Last week, the IRS made a private letter ruling publicly available that is causing many to rethink the termination provisions in their plans and agreements. This PLR – dated September 21st! – relates to Section 162(m) and the deductability of pay arrangements for executives who are involuntarily terminated or quit with good reason. Many of the commentators so far observe that this is a reversal for the IRS.

We held off blogging on this huge development as we have read the wave of firm memos that have rolled in during the past week, many of them grappling with how to interpret this PLR and some disagreeing with each other. We have posted just over a dozen of these memos in the “Section 162(m) Compliance” Practice Area on

Next Week’s Webcast: The New IRS Letter Ruling: How It Impacts Your Employment Arrangements, Accounting, Proxy Disclosures, Etc.
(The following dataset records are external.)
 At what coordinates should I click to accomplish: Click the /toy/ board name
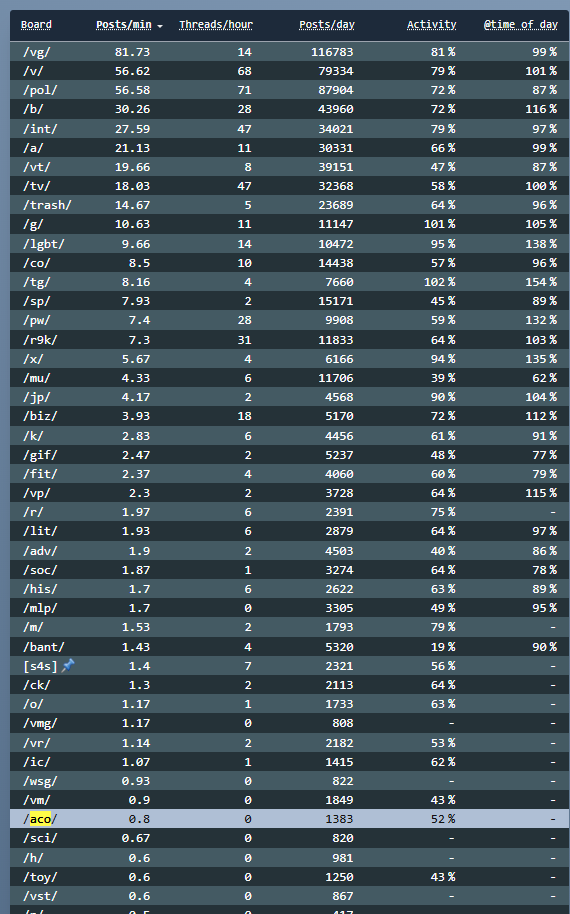click(40, 877)
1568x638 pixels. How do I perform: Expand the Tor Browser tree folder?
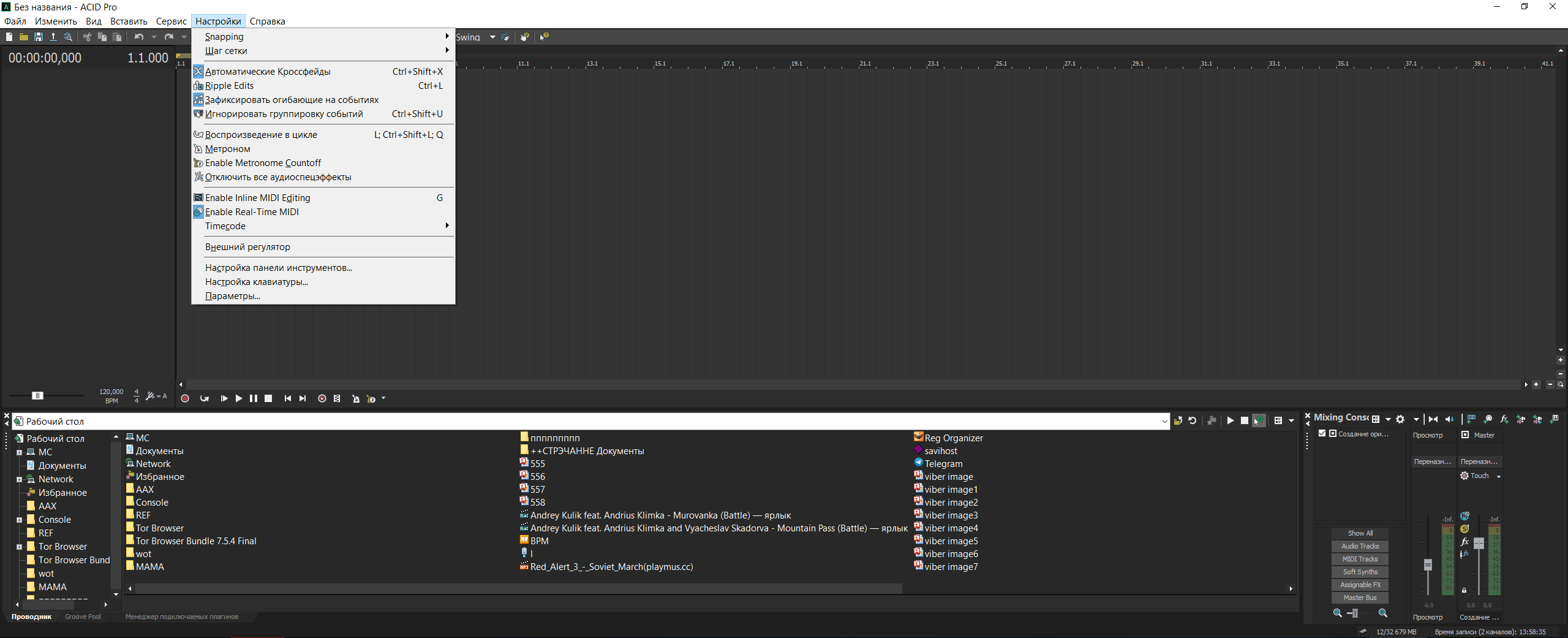point(19,547)
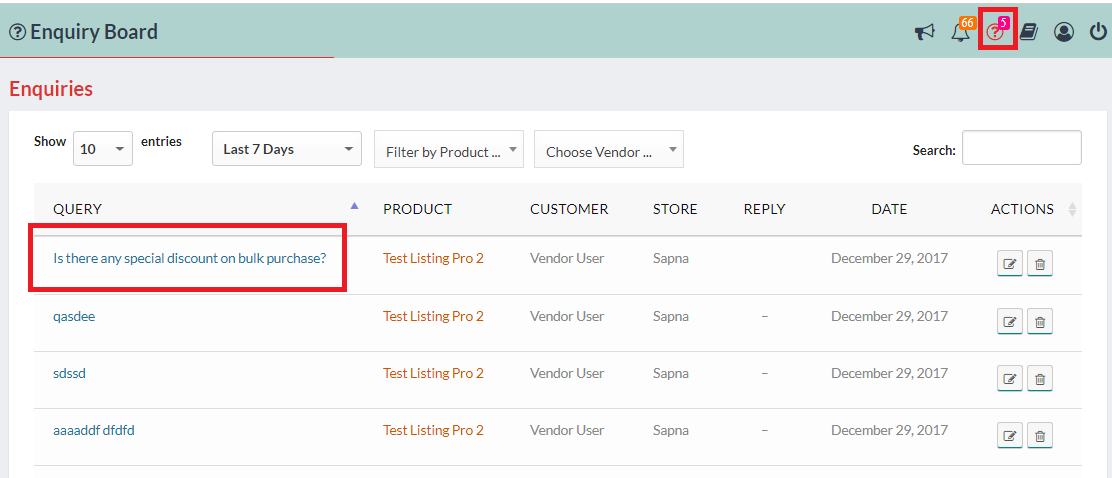Delete the aaaaddf dfdfd enquiry
The width and height of the screenshot is (1112, 478).
tap(1040, 435)
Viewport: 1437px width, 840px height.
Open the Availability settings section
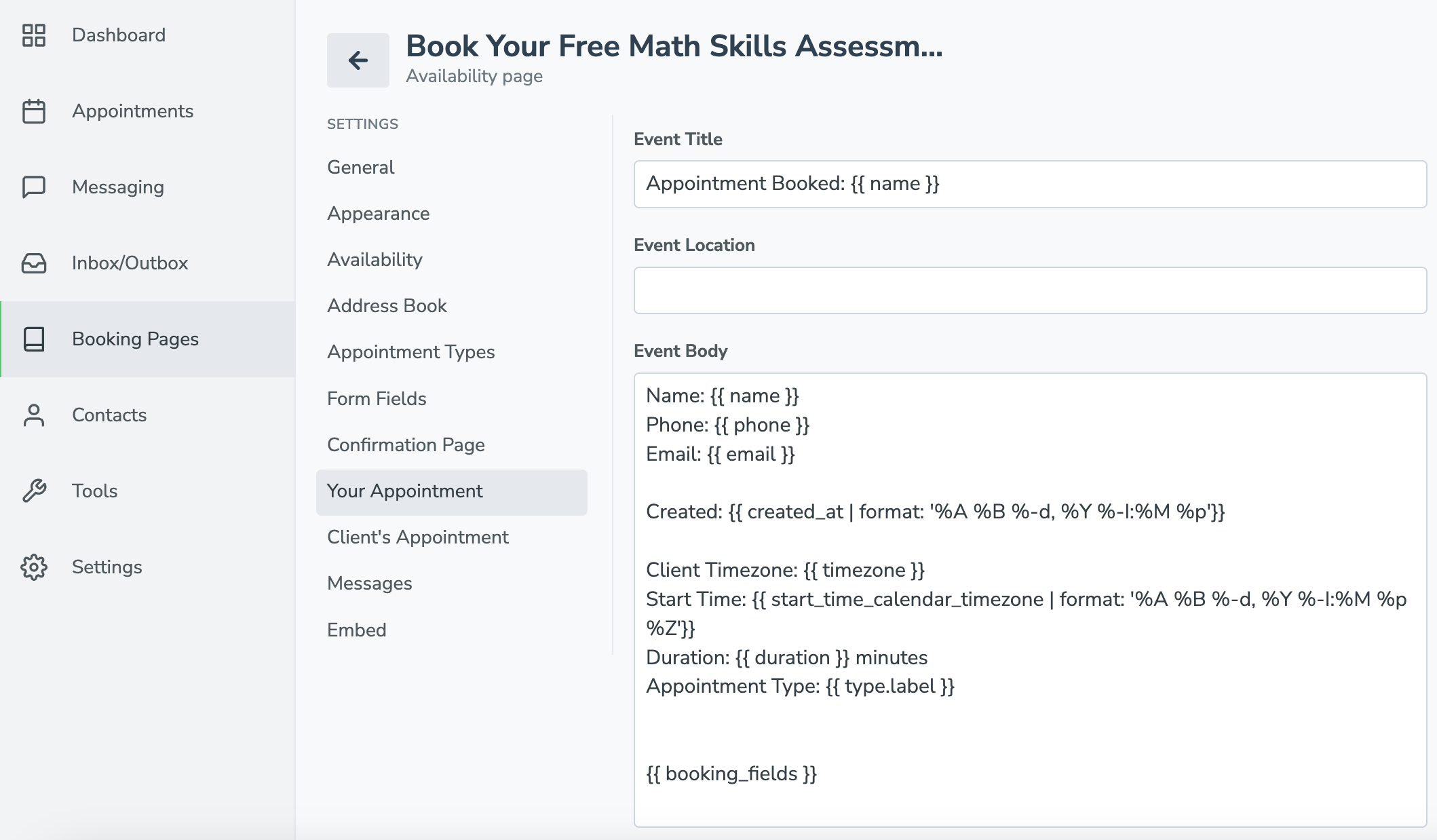point(375,260)
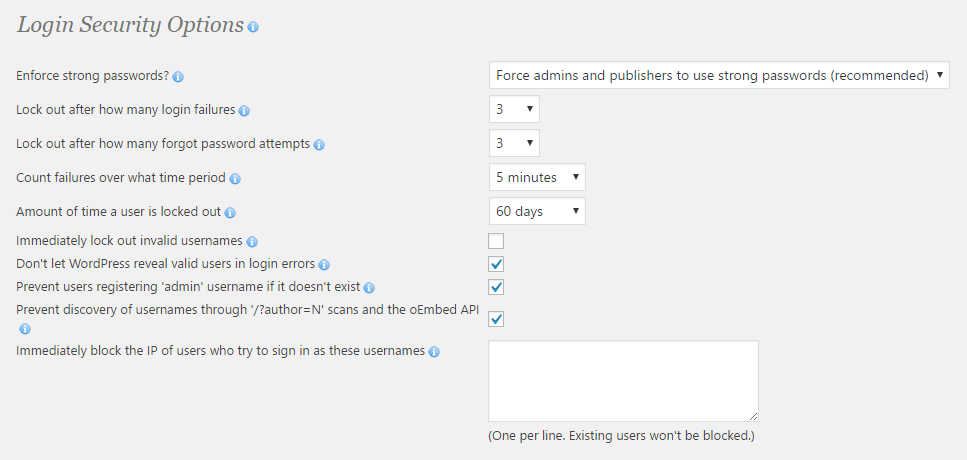
Task: Open Enforce strong passwords dropdown
Action: [x=719, y=75]
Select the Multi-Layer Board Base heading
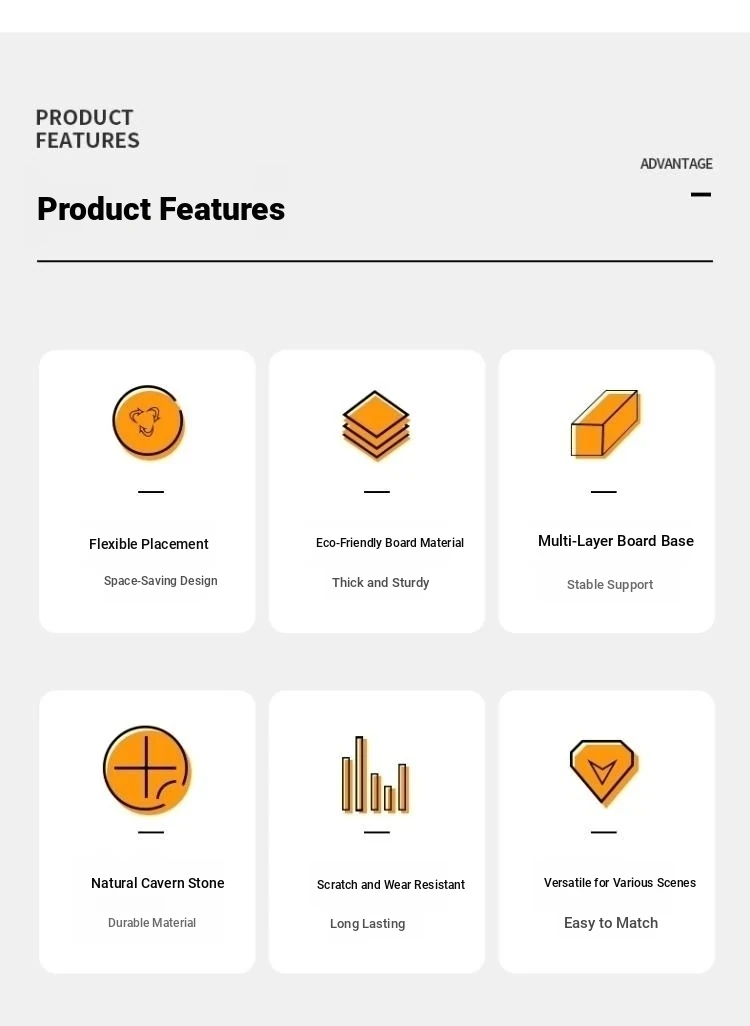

Sine the IRS’ new private letter ruling may have implications for your upcoming financial reporting and proxy disclosures (not to mention compensation design), we have put together a quickie webcast for – “The New IRS Letter Ruling: How It Impacts Your Employment Arrangements, Accounting, Proxy Disclosures, Etc.” – for next Thursday. Join me, along with:

Elizabeth Drigotas, Principal, Washington National Tax, Deloitte Tax LLP
Mike Kesner, Head of Deloitte Consulting’s Executive Compensation Practice
Mike Melbinger, Partner, Winston & Strawn LLP
Paula Todd, Managing Principal, Towers Perrin
Jeremy Goldstein, Partner, Wachtell Lipton Rosen & Katz

Options Backdating Update

While the tide of new options backdating cases seems to have crested, developments continue with the outstanding SEC/DOJ cases, as well as on the private litigation front.
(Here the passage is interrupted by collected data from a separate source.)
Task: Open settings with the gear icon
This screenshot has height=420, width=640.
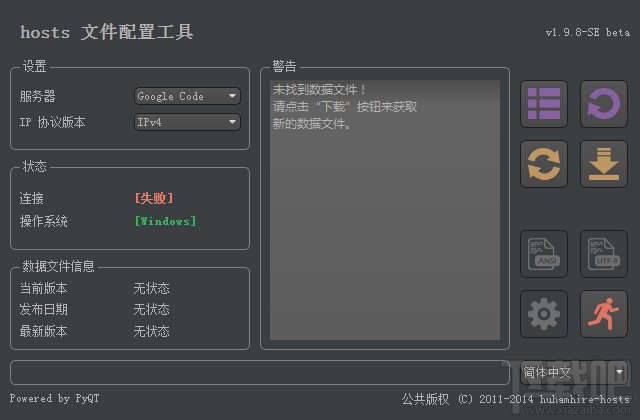Action: (x=545, y=313)
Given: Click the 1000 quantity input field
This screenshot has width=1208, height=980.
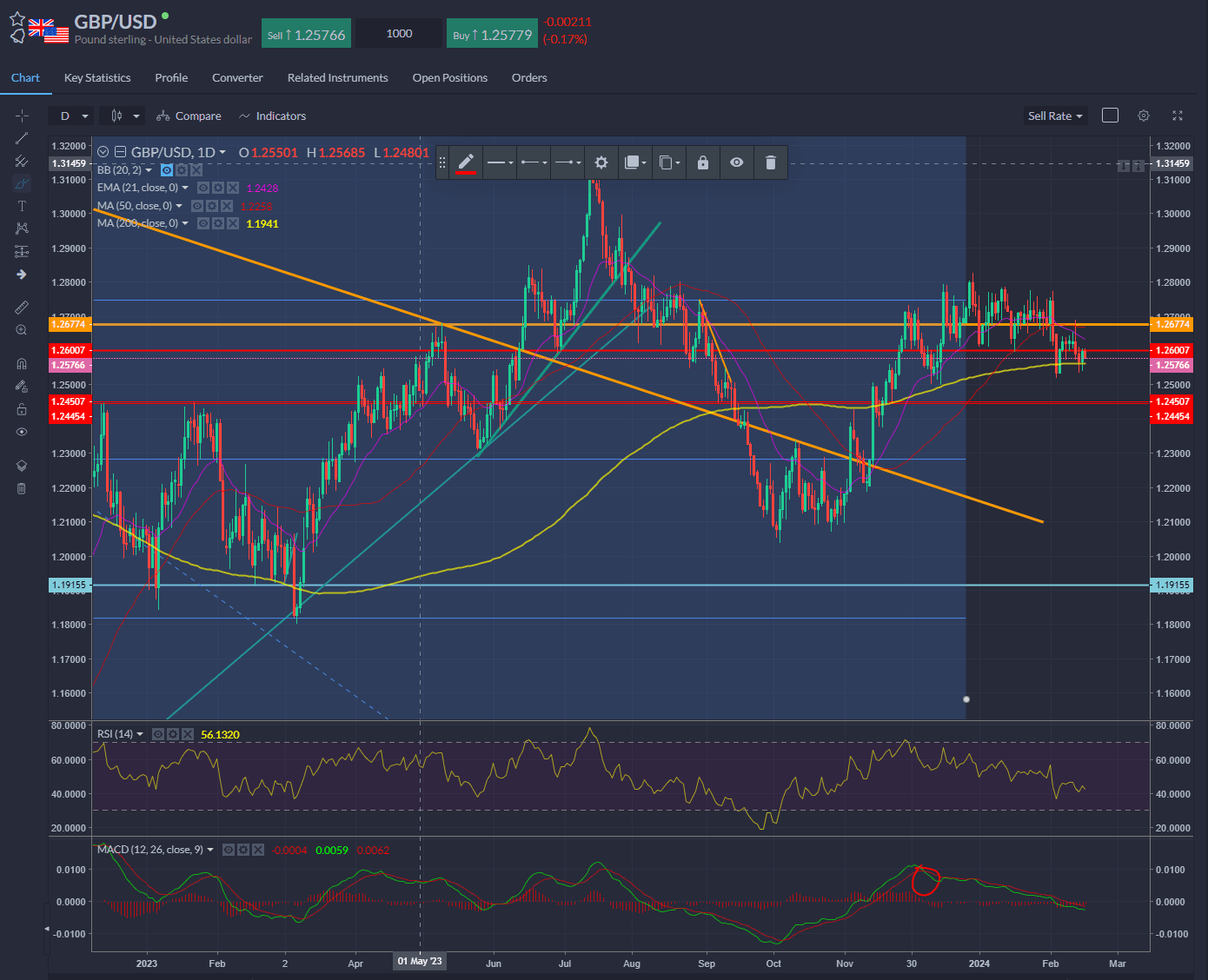Looking at the screenshot, I should 398,33.
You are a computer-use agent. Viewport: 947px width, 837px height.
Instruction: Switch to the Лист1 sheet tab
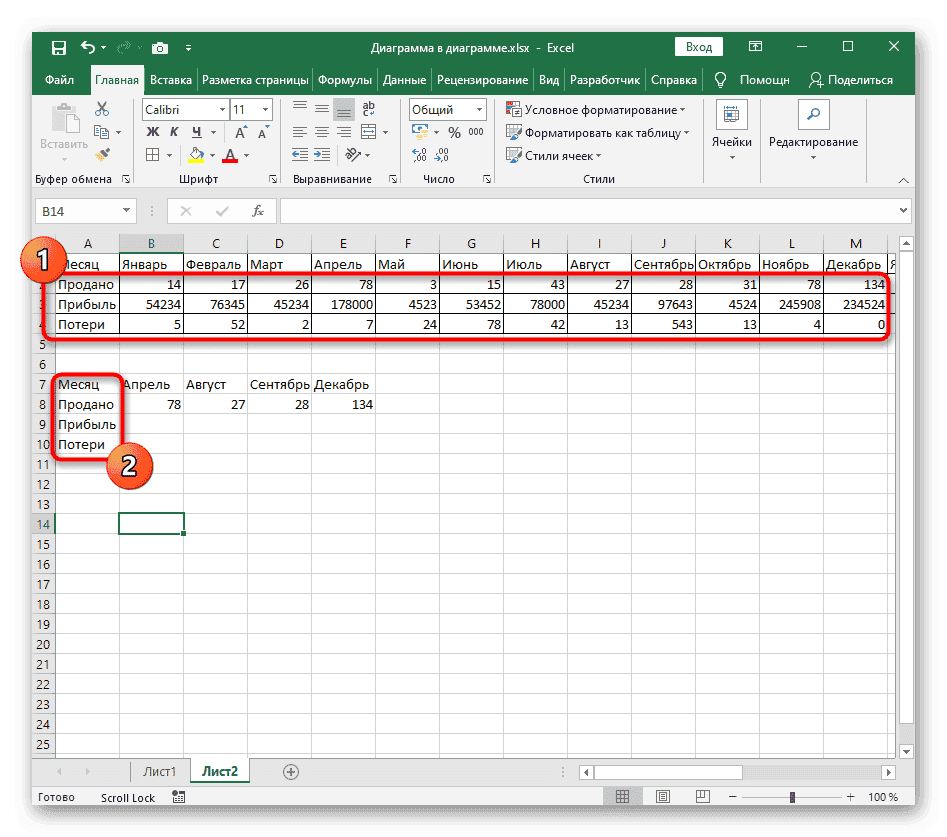pyautogui.click(x=160, y=772)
Last month, Gregory Reyes, the former CEO of Brocade Communications, became the first CEO to be sentenced to jail time for backdating. Reyes now faces 21 months in prison and a $15 million fine. The former CFO of SafeNet, Carole Argo, also received a prison sentence – she will serve a six month sentence and pay a $1 million fine. While no time in prison is a good time, these certainly aren’t the kind long sentences faced by financial fraud kingpins like Dennis Kozlowski and Jeffrey Skilling. I doubt, however, that four or five years ago many would have predicted any sort of prison time from cases that some continue to argue only involve benign paperwork errors and a “technical” accounting issue.

The SEC also recently announced the settlement of civil charges against Andrew McKelvey, the former CEO of Monster Worldwide, for his involvement in a long-running backdating scheme at Monster. While the terms of the settlement provide for an injunction, disgorgement and an officer and director bar, the settlement didn’t include a civil penalty “due to the overriding personal circumstances related to McKelvey.”

On the private litigation front, the derivative lawsuit involving allegations of “spingloaded” options against Tyson foods and some of its current and former directors settled last month. Under the settlement, former Tyson CEO Don Tyson, as well as the company’s largest shareholder, agreed to pay $4.5 million to the company. As Broc noted in the blog last summer, Delaware Chancellor Chandler twice refused to dismiss the lawsuit, citing the inherent unfairness of springloaded options and the board of directors’ concealment of the unlawful scheme. Chancellor Chandler’s opinions in this case are posted in our “Backdated Options” Practice Area on, and I suppose will continue to serve as the main authority out there on the state law implications of spingloading.

The San Francisco Regional Office Enforcement Staff was interviewed for this recent MarketWatch article concerning the backdating cases. Members of the Enforcement team expressed how shocked they were to first realize that such high level of people had been involved in creating bogus minutes – in particular respected, top-ranking lawyers. According to the article, the Staff used so-called “V-Charts” as a way of identifying suspicious option grants made at the bottom of the “V.” Marc Fagel, Acting Regional Director of the SEC’s San Francisco Regional Office, indicated that their focus in these cases was on management and not lower level employees. He also noted that the first line of defense for many executives – “I am not an accountant and I don’t know anything about this” – typically failed because it turned out that those executives were aware of the issues.